OPINION:Paris and Berlin are at odds as a shaky edifice must somehow solidify its crumbling union

EUROPE’S LEADERS face momentous decisions in the coming days as they strive to shore up the battered single currency. At issue is whether they can settle a fundamentalist schism over their response to the expanding debt crisis. The very viability of the euro is at stake.

This is no overstatement. The Greek election tomorrow could lead the country back to the drachma. The week-old bailout of Spain’s banks is teetering, threatening a long-delayed effort to contain the storm. Italy already feels the simmering heat of contagion.

This spells danger everywhere yet consensus is as elusive as ever. Even if Europe is slouching towards a “banking union” and a “fiscal union”, conceptions differ radically as to what these notions actually mean in practice. It is in this arena, however, that the next phase of the battle may well be fought.

There cannot be a leader in Europe who would not agree that more needs to be done quickly, but they still cannot agree on what. Each of the big players thinks they have the right stuff and that the naysayers are plain wrong.
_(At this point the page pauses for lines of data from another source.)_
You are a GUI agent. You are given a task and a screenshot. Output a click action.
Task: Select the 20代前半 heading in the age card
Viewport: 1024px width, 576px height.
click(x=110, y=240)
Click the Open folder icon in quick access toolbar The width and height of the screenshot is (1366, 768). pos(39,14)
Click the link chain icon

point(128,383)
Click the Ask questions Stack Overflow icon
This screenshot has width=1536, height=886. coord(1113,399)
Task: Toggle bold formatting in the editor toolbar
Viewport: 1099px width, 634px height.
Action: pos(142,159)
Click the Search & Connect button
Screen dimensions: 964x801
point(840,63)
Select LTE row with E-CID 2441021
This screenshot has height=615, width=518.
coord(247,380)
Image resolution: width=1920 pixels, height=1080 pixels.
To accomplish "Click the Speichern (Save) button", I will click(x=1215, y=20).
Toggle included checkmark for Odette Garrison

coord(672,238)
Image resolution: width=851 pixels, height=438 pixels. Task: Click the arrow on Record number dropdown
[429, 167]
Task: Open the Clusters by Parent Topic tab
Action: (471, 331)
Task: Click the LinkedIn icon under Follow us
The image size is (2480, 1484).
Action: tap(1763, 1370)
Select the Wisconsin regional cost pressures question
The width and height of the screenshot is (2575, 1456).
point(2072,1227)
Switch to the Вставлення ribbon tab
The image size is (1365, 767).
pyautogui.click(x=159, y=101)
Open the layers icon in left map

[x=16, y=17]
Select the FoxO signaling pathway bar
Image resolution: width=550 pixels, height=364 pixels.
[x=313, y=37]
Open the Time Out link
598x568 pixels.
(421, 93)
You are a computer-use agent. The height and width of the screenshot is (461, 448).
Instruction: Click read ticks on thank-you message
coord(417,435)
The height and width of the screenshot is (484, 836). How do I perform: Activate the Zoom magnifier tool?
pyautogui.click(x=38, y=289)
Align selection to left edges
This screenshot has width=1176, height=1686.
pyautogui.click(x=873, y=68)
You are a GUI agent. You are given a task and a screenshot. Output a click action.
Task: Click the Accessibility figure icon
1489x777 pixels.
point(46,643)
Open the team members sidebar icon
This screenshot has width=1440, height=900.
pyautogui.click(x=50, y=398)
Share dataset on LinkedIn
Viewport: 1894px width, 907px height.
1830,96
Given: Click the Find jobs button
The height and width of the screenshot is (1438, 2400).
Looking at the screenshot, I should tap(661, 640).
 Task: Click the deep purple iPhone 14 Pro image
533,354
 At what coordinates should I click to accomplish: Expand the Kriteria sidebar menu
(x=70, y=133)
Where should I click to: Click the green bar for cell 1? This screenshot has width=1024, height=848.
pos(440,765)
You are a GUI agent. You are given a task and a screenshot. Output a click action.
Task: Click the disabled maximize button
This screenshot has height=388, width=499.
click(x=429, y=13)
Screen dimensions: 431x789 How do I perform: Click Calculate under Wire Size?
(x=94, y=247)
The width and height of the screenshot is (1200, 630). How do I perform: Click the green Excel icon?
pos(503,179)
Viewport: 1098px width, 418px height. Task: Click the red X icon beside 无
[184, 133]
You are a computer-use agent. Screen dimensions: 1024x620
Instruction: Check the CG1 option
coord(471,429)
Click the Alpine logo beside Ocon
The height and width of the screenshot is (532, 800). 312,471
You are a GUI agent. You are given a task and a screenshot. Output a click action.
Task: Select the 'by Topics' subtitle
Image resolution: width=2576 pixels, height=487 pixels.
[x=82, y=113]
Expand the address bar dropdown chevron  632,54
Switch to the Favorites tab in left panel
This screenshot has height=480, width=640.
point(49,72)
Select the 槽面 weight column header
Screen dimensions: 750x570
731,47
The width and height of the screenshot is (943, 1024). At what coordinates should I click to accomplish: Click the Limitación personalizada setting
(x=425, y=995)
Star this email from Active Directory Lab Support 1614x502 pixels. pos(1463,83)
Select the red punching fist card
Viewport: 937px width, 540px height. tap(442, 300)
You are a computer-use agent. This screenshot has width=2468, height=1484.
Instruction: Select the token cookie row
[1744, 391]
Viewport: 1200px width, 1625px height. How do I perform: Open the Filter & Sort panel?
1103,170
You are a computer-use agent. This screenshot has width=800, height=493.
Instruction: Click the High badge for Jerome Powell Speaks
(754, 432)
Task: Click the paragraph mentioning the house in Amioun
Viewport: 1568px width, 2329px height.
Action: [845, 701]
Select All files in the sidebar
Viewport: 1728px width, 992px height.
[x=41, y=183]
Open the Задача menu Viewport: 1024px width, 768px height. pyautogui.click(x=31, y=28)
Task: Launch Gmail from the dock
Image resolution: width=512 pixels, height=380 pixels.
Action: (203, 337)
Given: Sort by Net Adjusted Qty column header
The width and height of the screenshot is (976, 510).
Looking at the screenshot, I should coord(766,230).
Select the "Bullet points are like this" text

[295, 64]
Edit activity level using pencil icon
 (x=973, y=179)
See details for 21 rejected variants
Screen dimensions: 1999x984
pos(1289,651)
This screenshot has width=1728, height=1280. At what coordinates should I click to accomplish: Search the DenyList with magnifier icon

Exhaustion and fear are in the air, frustration too that the rescue strategy is not working, and there is annoyance to be back again in the dreaded cul de sac of woe.

Some weary top-level figures thought a €1 billion European Central Bank cash injection into the financial system would provide fully three years of respite and calm. It lasted only months.

In previous moments of alarm, Europe just about managed at the very last minute to leap further into a novel world of sovereign bailouts and intrusive external supervision. None of this did the trick, however. As the situation worsens, the sense grows and grows that the ultimate moment of reckoning may soon be upon us. Spain might need a full-blown bailout, overstretching the rescue funds. The threat of anything similar for Italy could be fatal.

But the divisions are deepening. The struggle to salvage the common currency seems to have assumed a quasi-religious aspect, as if the resolution of a severe economic and financial conundrum boils down to matters of faith eventually. When debt mutualisation is dismissed in Berlin, the impression formed is that this is a position forged in both politics and morals.

There is support for such thinking in The Hague, Helsinki and Vienna. In Paris, Rome and other capitals, the argument goes that this is a blinkered outlook which utterly fails to grasp the true dimension of the problem.